▶ [DOCUMENT SECTION]
We plan an eighteen-month extension of the program, from April 2021 to October 2022. The aim of “Hercules II” is to reduce both old (legacy) bad loans and any new ones that may arise as a result of the pandemic, with the ultimate goal of a further reduction of around EUR 30-32 billion. Overall, with both programs, we aim at single-digit percentage rates of non-performing loans in 2022, approaching the EU average”.


With regards to whether the worsening bond market conditions could affect the Hercules scheme, Mr. Zavvos commented that this is a technical question, but it is worth analyzing it.

‘A first indirect correlation that could be made between Hercules and the developments in the bond markets would relate to the cost of the guarantee paid by the banks to the Greek State. This, as you know, depends on the CDS of the Greek Government Bonds. However, the trends in the prices of CDS do not always follow that of bonds. In many cases, when CDS are used in order to perform their hedging function, the exact opposite may happen.

▶ [DATASET ENTRIES]
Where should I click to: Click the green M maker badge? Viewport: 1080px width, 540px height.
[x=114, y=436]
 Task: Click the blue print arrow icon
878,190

* * *

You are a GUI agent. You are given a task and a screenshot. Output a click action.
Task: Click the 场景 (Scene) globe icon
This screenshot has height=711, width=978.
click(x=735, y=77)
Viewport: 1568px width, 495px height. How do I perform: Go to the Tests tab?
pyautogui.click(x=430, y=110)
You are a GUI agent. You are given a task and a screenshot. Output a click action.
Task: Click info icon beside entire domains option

--

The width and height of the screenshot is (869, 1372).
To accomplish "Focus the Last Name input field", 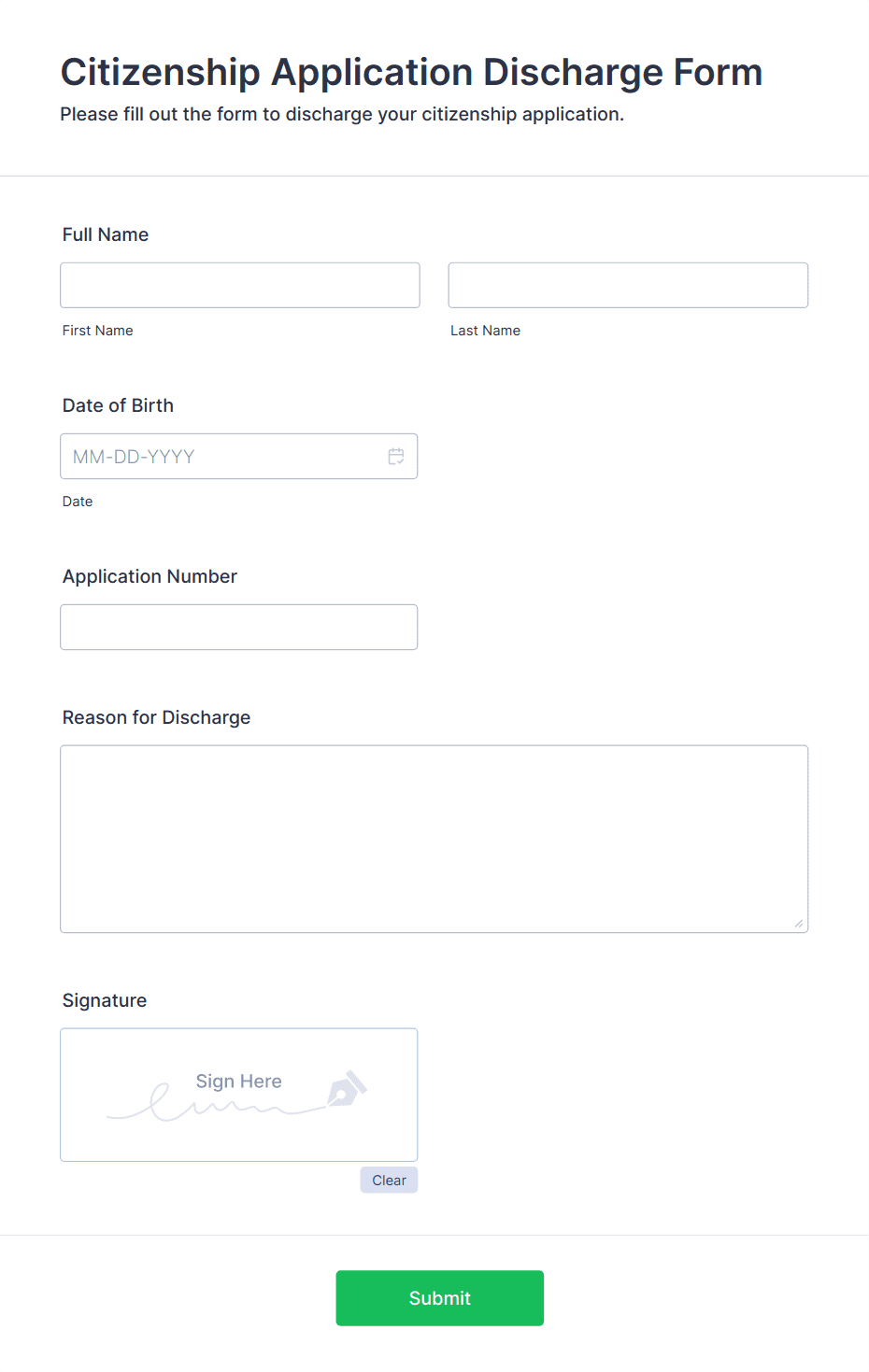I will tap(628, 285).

▶ [TASKS TO CARRY OUT]
[a] In the Hercules scheme text, what does the cost of the guarantee paid by the banks to the Greek State depend on?
[b] Return the part of the Hercules scheme text starting with "We plan an eighteen-month" and going on through "worth analyzing it.".
[c] Write the next part of the Hercules scheme text, picking up after its last sentence.
The items have nothing to do with the Hercules scheme text.

▶ [ANSWERS FOR THE EXERCISE]
[a] It depends on the CDS of the Greek Government Bonds.

[b]
We plan an eighteen-month extension of the program, from April 2021 to October 2022. The aim of “Hercules II” is to reduce both old (legacy) bad loans and any new ones that may arise as a result of the pandemic, with the ultimate goal of a further reduction of around EUR 30-32 billion. Overall, with both programs, we aim at single-digit percentage rates of non-performing loans in 2022, approaching the EU average”.


With regards to whether the worsening bond market conditions could affect the Hercules scheme, Mr. Zavvos commented that this is a technical question, but it is worth analyzing it.

[c]
In particular, there had been an unprecedented rise in bond prices during the previous months due to massive bond purchases by the ECB, to an extent that bond yields became negative and, instead for them to  properly reflect the issuer’s credit risk — something which CDS prices do by construction — they reflected the particularly strong demand from the central bank. Now, instead of a deterioration in the bond market, I would rather say that we have a rationalization of this market and its functional correlation with CDS.

Corroboration of the above comes from the evolution of the relative prices over the past few days, which exhibited a decoupling, i.e. while government bond prices fell, Greek CDS prices remained stable. It is precisely this stability of CDS prices that reflects the constantly-increasing confidence of the markets in our government's actions and in the rapid and effective reduction of bad loans on the balance sheets of systemic banks”.

Moreover, as Mr. Zavvos commented, “at European level, the ECB has already stated through its Vice-President De Guindos that it is closely monitoring the situation and “has the flexibility to deal with any undesirable rise in bond yields”. They will first consider whether the rise in nominal yields will have a negative impact on financing conditions. If this is negative, they will adjust the ECB’s program, including the Pandemic Emergency Bond Purchase Program (PEPP).”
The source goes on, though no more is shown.